Harriet Beecher Stowe famously said that she did not write "Uncle Tom's Cabin," God did. Stowe's blockbuster anti-slavery novel had its origin in what she described as "almost a tangible vision." Although a nationally recognized writer, up until this point Stowe had been for the most part a passive spectator to the anti-slavery agitation that had been roiling the United States. But as she wrote to her editor, the nation was in such peril that "even a woman or a child who can speak a word for freedom and humanity is bound to speak."
Soon after the passage of the Fugitive Slave Law, which required all citizens, on pain of fine and imprisonment, to assist in the return of fugitives, Stowe was in church when, during the communion service, instead of seeing Christ on the cross, she saw an image of a slave being whipped. Overcome with convulsive sobs, she hurried home and committed to paper this scene, which would become the climactic chapter in Uncle Tom's Cabin in which Simon Legree, enraged at Tom for refusing to reveal the whereabouts of two escaped slaves, has him whipped and left to die.
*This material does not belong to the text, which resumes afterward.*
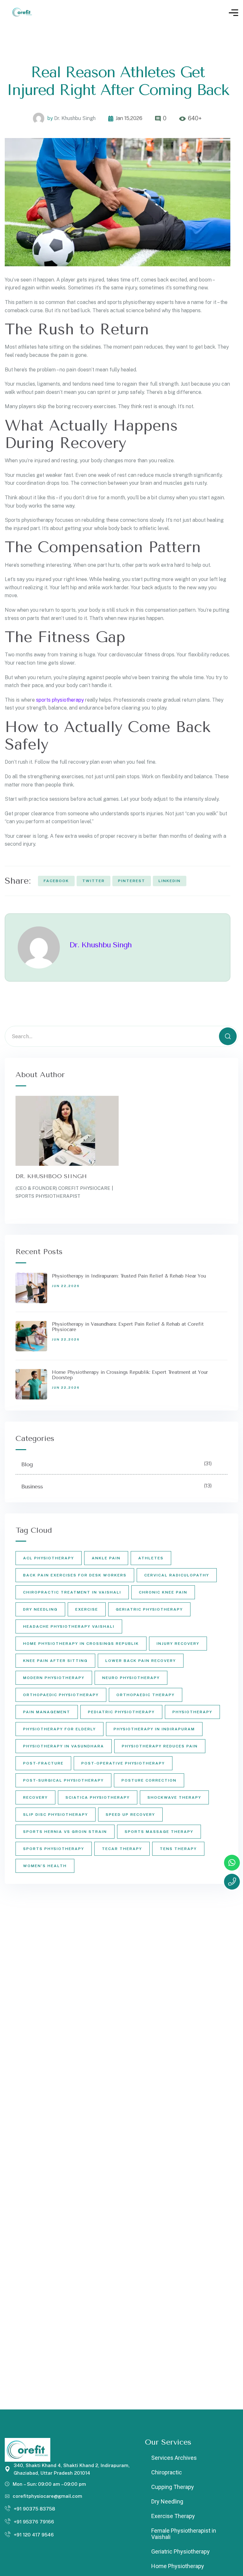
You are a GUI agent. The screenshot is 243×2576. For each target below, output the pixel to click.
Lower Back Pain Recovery (140, 1660)
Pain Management (46, 1712)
Stowe's ability to see Christ in the face of the oppressed slave was central to the prophetic power she mobilized in Uncle Tom's Cabin. Just as important was the powerful emotional response she had experienced, one she aimed to evoke in her readers. The story is told of a contemporary traveler on a train who hears in the compartment next to him the distraught sounds of crying and moaning. He calls out, "Hello, are you in distress, or are you reading 'Uncle Tom's Cabin'?" Stowe's access to this emotional expressiveness was fostered not by the Calvinism of her youth, but by the "holiness" movement of the 1840s and '50s. Radically egalitarian, it emphasized subjective experience and personal testimony. Meeting in small groups in people's homes, the holiness movement particularly empowered women to speak.